(Collected data)
/---
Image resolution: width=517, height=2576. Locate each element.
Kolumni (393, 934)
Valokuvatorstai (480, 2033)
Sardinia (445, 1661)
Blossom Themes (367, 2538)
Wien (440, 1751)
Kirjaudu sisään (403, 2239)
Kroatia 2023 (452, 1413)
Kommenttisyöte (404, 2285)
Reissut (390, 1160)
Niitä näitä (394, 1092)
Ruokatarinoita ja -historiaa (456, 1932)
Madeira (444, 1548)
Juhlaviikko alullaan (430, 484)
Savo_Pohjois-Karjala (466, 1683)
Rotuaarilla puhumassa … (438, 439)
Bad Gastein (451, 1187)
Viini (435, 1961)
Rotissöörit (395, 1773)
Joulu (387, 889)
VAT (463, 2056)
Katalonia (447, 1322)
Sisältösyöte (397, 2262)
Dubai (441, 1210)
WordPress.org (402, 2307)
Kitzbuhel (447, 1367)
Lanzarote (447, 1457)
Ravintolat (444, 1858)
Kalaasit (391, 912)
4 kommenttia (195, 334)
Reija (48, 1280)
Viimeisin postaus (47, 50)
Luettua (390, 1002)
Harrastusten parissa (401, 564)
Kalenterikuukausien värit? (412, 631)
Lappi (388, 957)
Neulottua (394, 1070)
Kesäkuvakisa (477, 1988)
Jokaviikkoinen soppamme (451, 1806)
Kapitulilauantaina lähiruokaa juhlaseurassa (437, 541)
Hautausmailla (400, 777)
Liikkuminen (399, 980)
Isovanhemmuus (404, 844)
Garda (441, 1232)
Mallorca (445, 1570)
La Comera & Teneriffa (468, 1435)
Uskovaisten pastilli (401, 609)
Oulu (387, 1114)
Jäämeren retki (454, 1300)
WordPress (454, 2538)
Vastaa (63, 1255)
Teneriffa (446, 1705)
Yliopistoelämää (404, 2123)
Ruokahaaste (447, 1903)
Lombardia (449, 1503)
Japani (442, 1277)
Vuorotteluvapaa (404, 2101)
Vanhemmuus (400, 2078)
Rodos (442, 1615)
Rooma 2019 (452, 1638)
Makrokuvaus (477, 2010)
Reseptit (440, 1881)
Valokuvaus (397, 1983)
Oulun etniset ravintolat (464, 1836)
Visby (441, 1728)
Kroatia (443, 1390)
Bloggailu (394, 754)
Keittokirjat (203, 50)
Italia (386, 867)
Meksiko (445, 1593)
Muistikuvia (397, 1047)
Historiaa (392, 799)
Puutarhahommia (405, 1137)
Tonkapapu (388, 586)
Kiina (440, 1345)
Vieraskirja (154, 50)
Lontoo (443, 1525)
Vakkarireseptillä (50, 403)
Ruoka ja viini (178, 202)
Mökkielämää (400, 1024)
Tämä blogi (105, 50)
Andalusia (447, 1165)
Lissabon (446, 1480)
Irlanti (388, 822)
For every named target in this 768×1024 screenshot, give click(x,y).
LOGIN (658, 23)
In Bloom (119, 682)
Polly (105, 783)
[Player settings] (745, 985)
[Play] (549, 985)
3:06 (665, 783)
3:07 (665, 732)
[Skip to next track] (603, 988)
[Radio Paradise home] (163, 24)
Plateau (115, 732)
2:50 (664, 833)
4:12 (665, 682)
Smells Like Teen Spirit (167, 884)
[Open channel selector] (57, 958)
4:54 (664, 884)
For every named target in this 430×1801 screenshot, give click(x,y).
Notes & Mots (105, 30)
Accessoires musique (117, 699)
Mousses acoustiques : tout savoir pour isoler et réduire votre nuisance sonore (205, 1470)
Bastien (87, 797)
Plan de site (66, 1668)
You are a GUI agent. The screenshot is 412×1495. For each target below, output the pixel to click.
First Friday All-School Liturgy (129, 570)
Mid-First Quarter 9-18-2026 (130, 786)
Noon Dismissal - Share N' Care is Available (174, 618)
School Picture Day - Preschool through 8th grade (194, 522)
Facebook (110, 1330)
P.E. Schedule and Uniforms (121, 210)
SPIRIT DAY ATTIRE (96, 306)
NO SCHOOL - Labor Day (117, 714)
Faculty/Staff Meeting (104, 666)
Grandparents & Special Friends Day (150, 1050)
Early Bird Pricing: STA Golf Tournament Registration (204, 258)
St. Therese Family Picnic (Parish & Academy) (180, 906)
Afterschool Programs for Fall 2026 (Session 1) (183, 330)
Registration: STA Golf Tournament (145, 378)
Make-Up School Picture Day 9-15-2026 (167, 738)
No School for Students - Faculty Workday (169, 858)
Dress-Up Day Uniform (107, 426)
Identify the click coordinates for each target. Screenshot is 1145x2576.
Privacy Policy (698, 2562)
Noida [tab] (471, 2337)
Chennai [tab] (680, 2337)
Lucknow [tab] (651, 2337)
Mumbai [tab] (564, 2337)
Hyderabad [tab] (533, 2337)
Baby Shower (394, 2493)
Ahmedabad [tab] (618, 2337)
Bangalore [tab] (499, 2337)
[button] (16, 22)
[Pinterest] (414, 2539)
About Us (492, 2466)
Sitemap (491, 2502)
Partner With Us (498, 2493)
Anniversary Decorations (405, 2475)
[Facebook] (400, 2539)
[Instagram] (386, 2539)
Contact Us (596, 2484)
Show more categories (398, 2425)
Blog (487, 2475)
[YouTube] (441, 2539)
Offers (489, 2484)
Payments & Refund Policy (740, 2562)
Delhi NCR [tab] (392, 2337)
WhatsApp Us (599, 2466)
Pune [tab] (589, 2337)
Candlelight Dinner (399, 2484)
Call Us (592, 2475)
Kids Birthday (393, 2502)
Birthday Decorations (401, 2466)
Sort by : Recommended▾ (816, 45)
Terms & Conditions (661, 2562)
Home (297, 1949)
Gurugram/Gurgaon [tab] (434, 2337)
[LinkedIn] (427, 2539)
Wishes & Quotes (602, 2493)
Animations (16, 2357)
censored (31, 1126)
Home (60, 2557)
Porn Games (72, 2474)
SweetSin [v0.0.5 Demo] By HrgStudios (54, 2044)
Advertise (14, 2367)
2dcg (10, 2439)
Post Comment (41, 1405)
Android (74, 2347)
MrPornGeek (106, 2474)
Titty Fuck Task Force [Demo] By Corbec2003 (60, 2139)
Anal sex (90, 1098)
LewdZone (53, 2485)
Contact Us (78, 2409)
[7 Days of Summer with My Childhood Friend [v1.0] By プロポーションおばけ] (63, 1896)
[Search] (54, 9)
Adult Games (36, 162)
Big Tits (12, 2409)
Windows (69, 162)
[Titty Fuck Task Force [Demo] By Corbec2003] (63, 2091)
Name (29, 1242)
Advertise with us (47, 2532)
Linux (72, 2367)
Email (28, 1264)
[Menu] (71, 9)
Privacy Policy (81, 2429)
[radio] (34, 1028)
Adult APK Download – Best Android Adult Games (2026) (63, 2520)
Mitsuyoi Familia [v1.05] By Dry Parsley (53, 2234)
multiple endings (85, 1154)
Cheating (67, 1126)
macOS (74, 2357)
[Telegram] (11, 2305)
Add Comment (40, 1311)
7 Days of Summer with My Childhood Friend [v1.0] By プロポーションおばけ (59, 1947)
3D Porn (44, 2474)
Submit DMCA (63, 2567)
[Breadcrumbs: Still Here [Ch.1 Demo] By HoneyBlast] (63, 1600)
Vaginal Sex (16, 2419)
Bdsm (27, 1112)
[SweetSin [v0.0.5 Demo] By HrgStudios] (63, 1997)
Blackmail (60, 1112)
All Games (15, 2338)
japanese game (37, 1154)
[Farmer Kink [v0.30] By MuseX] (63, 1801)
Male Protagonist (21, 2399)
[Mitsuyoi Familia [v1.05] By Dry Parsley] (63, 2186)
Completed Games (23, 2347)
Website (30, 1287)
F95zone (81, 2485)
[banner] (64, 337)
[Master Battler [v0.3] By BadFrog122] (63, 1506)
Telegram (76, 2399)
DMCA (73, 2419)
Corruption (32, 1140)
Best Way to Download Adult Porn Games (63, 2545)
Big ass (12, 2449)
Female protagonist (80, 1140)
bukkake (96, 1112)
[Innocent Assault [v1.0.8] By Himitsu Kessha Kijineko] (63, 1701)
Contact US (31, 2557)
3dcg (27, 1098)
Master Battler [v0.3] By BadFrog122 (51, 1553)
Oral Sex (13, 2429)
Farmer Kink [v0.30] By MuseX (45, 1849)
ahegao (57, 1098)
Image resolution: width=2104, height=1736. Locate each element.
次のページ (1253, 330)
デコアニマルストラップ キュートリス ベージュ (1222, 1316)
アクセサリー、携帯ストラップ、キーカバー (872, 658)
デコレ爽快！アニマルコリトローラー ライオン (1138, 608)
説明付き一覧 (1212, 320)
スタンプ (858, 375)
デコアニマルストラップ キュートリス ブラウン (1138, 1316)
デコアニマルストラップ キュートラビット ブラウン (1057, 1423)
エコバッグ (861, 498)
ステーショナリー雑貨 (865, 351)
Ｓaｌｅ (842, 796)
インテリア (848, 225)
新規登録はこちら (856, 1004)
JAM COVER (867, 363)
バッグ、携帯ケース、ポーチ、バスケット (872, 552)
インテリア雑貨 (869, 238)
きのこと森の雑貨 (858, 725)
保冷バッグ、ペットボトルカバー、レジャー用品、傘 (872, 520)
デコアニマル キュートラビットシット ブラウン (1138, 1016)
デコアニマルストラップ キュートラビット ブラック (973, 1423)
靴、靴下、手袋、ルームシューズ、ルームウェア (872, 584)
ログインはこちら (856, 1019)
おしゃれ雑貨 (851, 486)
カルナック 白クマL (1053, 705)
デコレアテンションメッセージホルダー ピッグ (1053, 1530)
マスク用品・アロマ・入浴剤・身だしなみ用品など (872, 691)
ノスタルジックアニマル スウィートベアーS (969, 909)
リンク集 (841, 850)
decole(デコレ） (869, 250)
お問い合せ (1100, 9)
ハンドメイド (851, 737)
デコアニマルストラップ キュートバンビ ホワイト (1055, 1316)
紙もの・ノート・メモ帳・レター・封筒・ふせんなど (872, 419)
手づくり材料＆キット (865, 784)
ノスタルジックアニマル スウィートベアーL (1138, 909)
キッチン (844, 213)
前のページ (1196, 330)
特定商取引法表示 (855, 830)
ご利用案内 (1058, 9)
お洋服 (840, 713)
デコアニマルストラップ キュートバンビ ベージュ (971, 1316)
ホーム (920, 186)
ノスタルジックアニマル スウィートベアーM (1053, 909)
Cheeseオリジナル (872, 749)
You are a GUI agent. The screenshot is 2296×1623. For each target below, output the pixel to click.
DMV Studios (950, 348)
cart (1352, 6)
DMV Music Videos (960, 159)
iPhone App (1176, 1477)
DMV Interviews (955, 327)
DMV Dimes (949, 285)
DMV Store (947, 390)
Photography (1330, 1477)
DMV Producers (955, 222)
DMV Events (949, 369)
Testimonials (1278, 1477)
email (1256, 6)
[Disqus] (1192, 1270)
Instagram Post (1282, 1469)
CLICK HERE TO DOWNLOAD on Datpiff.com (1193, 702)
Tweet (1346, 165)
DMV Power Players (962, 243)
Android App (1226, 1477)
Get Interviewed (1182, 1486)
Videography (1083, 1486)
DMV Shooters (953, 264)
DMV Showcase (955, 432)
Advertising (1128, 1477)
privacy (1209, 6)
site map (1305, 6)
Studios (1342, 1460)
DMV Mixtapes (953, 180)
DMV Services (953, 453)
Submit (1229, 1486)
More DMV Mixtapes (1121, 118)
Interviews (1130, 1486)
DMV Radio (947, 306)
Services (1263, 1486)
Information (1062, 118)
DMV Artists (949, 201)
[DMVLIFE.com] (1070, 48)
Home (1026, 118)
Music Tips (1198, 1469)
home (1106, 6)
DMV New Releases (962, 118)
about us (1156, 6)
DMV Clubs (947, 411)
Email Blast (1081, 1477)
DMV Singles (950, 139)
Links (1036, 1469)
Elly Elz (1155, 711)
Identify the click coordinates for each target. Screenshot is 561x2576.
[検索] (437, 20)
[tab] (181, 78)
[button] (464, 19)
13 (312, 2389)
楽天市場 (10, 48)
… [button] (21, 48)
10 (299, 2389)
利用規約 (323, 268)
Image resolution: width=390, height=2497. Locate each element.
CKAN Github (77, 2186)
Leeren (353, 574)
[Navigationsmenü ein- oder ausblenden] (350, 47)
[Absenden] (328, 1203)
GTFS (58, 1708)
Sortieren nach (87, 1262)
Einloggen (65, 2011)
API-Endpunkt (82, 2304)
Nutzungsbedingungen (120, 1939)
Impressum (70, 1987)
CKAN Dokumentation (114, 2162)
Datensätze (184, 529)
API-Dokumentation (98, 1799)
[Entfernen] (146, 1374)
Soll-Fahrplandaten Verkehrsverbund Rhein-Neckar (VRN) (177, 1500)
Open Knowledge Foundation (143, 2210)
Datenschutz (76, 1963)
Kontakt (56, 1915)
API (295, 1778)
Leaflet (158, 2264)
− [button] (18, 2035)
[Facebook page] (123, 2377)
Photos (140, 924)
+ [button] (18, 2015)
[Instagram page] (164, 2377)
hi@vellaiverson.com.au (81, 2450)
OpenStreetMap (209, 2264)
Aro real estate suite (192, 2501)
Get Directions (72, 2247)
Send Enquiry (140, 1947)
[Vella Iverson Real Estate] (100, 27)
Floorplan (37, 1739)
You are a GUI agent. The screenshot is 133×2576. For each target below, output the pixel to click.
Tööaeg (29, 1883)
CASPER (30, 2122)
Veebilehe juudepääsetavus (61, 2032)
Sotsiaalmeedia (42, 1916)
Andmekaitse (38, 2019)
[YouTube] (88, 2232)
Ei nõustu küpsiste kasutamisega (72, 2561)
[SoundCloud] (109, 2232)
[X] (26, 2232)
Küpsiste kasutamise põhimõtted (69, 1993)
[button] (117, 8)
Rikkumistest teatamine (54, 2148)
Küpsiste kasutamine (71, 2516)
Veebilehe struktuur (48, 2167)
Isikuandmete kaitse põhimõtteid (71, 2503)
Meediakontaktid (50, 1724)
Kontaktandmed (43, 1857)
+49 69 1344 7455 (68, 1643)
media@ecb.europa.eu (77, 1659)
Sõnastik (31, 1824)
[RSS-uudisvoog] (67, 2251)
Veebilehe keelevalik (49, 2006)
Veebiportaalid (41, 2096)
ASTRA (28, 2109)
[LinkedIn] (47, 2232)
\---
From the records above, transcribe without alteration every line from the one with "Noida [tab] (471, 2337)" to the one with "2dcg (10, 2439)", inclusive.

▶ _RESULT FOR THIS TASK_:
Noida [tab] (471, 2337)
Chennai [tab] (680, 2337)
Lucknow [tab] (651, 2337)
Mumbai [tab] (564, 2337)
Hyderabad [tab] (533, 2337)
Baby Shower (394, 2493)
Ahmedabad [tab] (618, 2337)
Bangalore [tab] (499, 2337)
[button] (16, 22)
[Pinterest] (414, 2539)
About Us (492, 2466)
Sitemap (491, 2502)
Partner With Us (498, 2493)
Anniversary Decorations (405, 2475)
[Facebook] (400, 2539)
[Instagram] (386, 2539)
Contact Us (596, 2484)
Show more categories (398, 2425)
Blog (487, 2475)
[YouTube] (441, 2539)
Offers (489, 2484)
Payments & Refund Policy (740, 2562)
Delhi NCR [tab] (392, 2337)
WhatsApp Us (599, 2466)
Pune [tab] (589, 2337)
Candlelight Dinner (399, 2484)
Call Us (592, 2475)
Kids Birthday (393, 2502)
Birthday Decorations (401, 2466)
Sort by : Recommended▾ (816, 45)
Terms & Conditions (661, 2562)
Home (297, 1949)
Gurugram/Gurgaon [tab] (434, 2337)
[LinkedIn] (427, 2539)
Wishes & Quotes (602, 2493)
Animations (16, 2357)
censored (31, 1126)
Home (60, 2557)
Porn Games (72, 2474)
SweetSin [v0.0.5 Demo] By HrgStudios (54, 2044)
Advertise (14, 2367)
2dcg (10, 2439)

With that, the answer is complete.